Details Investors Need to Know
- Significant Dilution Potential: The Series D Preferred Stock is convertible into a substantial number of common shares (potentially 34,160,784 shares, subject to adjustment). Additionally, Warrants to purchase up to 17,080,392 shares of common stock were issued, which could further increase the total share count if exercised.
- This level of potential dilution is material and could impact existing shareholders’ ownership percentages and potentially affect share price upon conversion or warrant exercise.
- Gross Proceeds and Use of Funds: The Company has raised \$15 million in gross proceeds through this offering. These funds are targeted at working capital and general corporate purposes, potentially strengthening the Company’s liquidity and ability to execute on its strategic objectives.

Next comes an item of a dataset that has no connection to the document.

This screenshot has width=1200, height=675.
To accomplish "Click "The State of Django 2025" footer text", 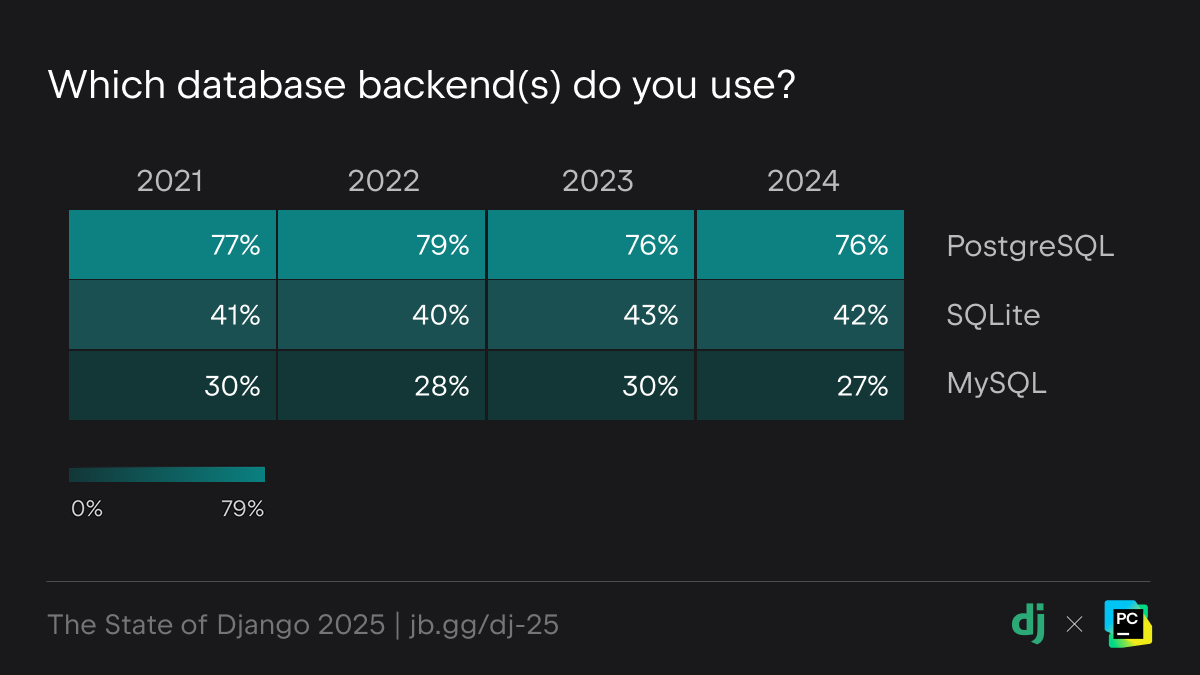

- Placement Agent Compensation: The issuance of additional warrants (2% of the as-converted shares) to the placement agents, along with the 6% cash fee, should be noted as both a dilution consideration and a cost of capital for this fundraising.
- Termination of Offering: With the offering now closed and fully subscribed, no further dilution from additional Series D Preferred Stock issuances related to this offering is expected.
- Regulatory and Registration Considerations: Investors should note that the securities were issued pursuant to exemptions from SEC registration, and the terms of conversion and warrant exercise (including any adjustments, pricing, and timing) are governed by the Series D Certificate of Designations, Warrants, Securities Purchase Agreement, and Registration Rights Agreement, all of which are available as exhibits to the April 8, 2026 8-K.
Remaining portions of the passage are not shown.